**Instructions to follow:** Only the lines from the start of the data through the line containing "Task: Click the 'Заголовок' heading text" should be written out, exactly as they are, with both ends included and the pictures left out.
[Opening Records shown section]
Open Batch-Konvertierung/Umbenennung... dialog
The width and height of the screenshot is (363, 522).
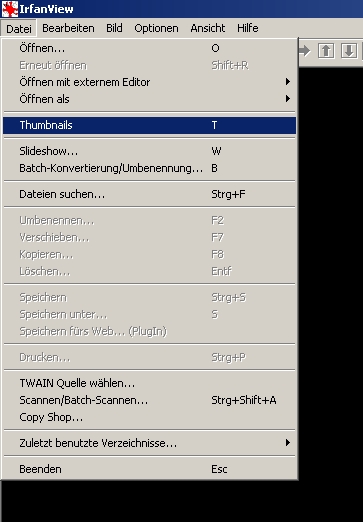pos(149,168)
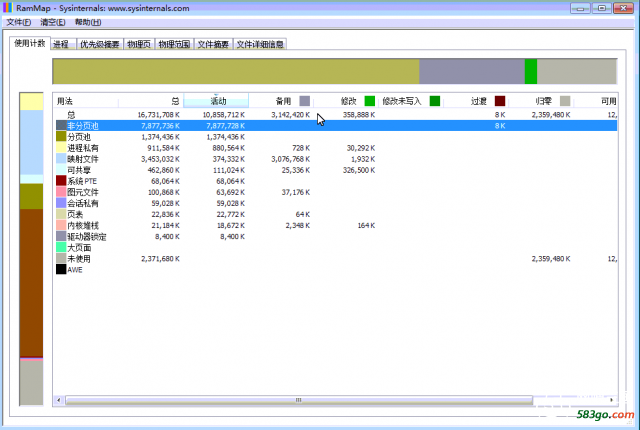The height and width of the screenshot is (430, 640).
Task: Click the dark red 系统 PTE color swatch
Action: click(61, 181)
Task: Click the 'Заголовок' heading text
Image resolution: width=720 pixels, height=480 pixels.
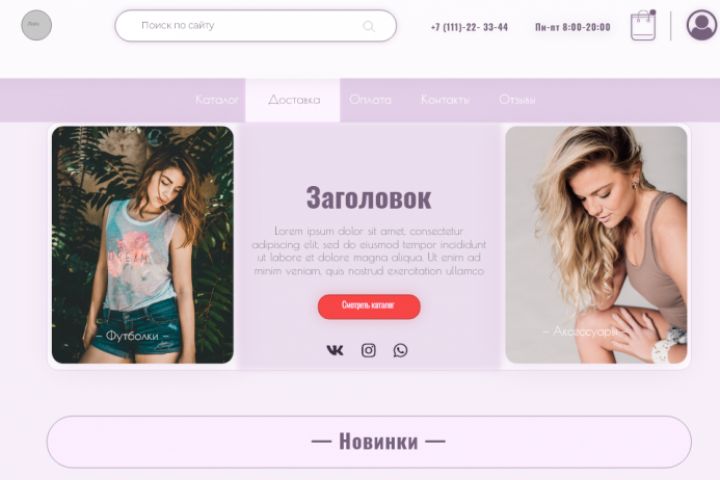Action: coord(369,198)
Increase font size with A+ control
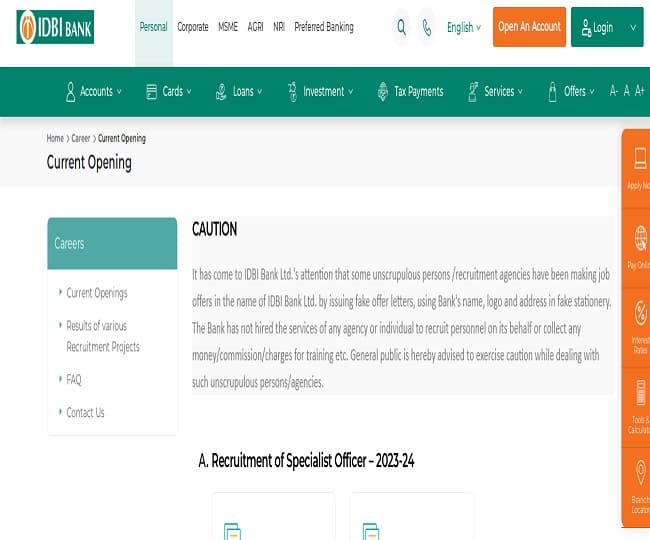Screen dimensions: 650x540 click(640, 91)
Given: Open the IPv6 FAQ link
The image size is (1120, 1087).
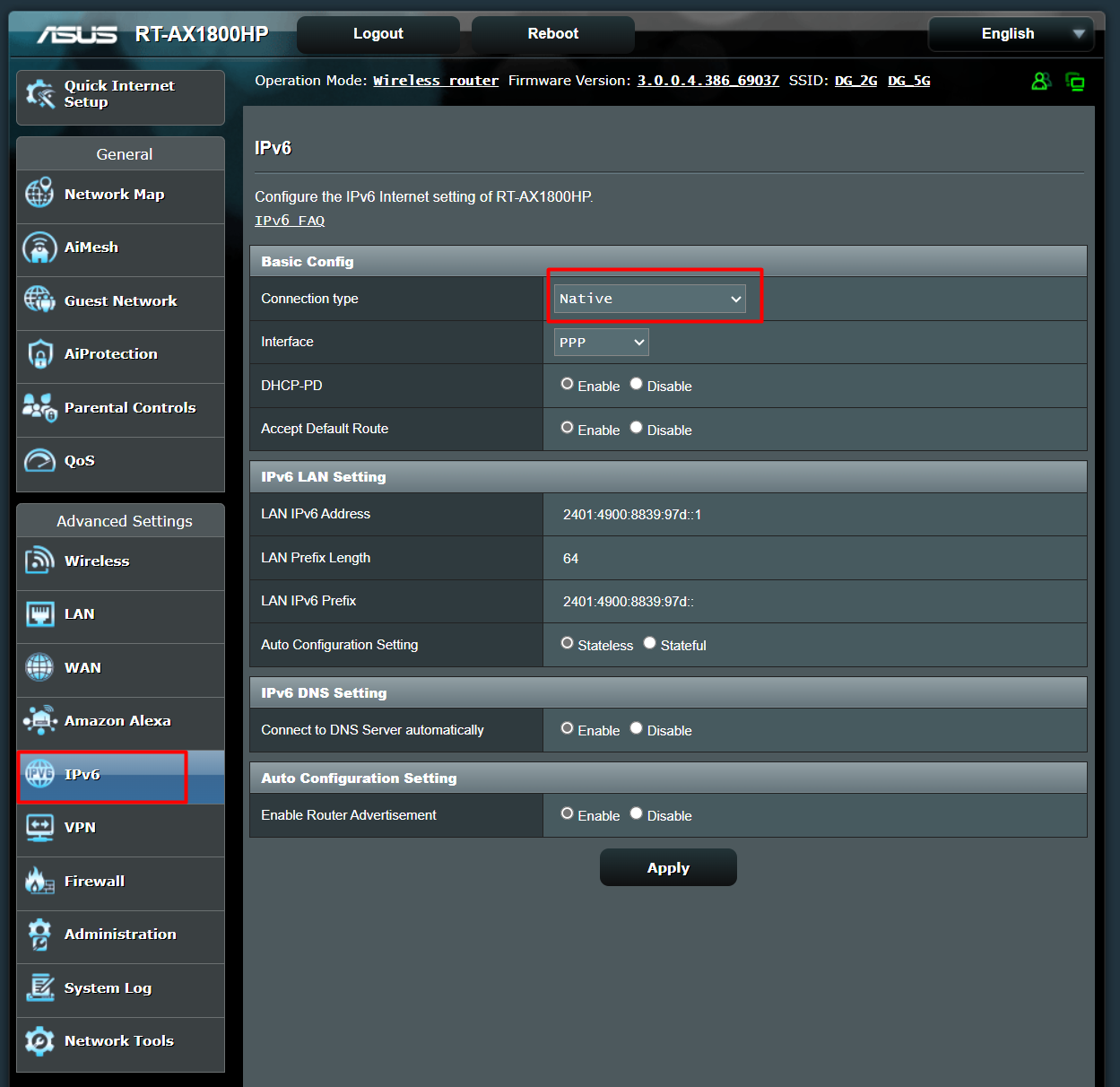Looking at the screenshot, I should click(290, 221).
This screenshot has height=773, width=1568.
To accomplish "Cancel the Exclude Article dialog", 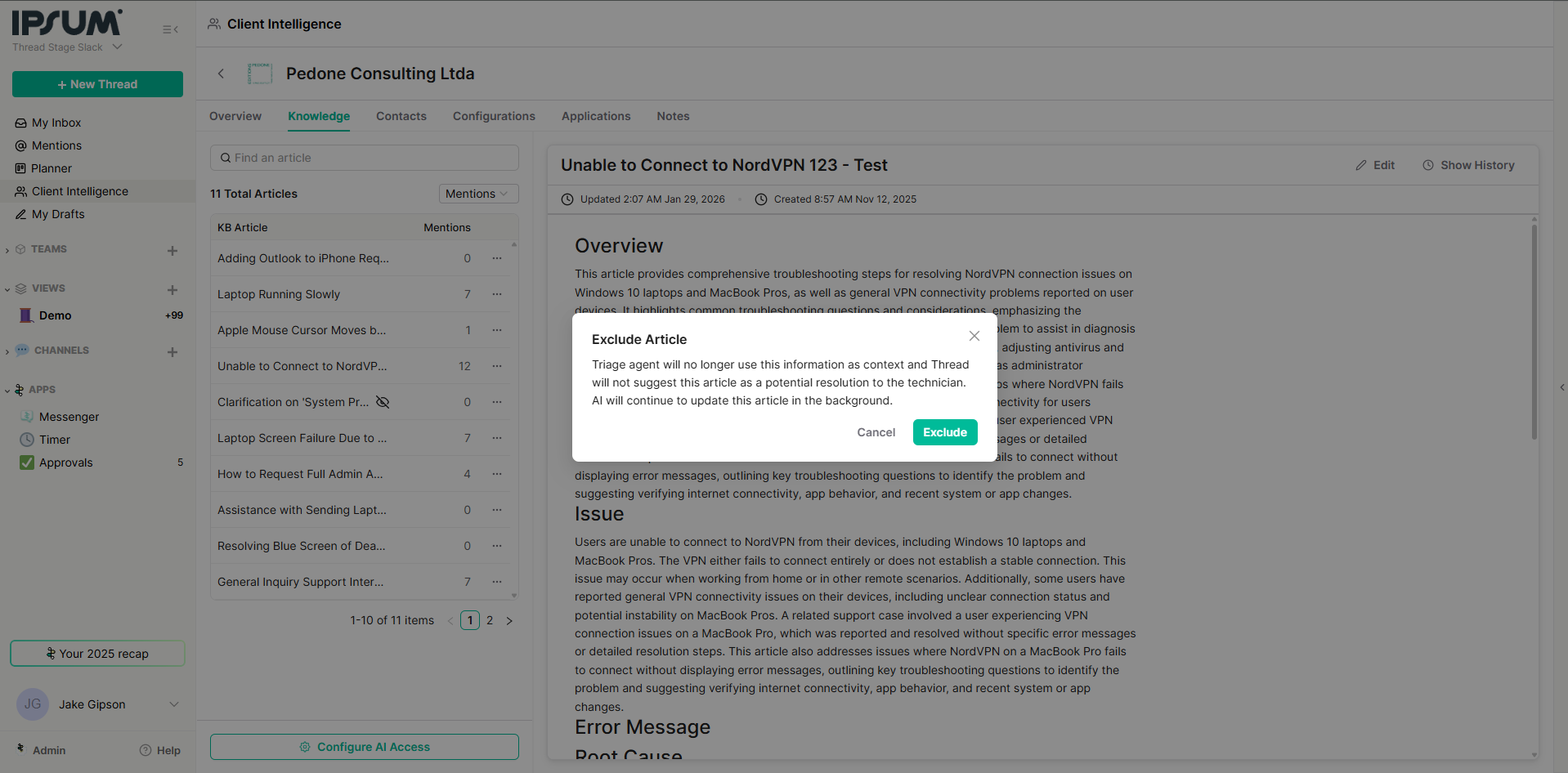I will [876, 432].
[Closing Records shown section]
**Task response:**
Open Batch-Konvertierung/Umbenennung... dialog
The width and height of the screenshot is (363, 522).
pos(149,168)
The height and width of the screenshot is (430, 640).
Task: Click the dark red 系统 PTE color swatch
Action: click(61, 181)
Task: Click the 'Заголовок' heading text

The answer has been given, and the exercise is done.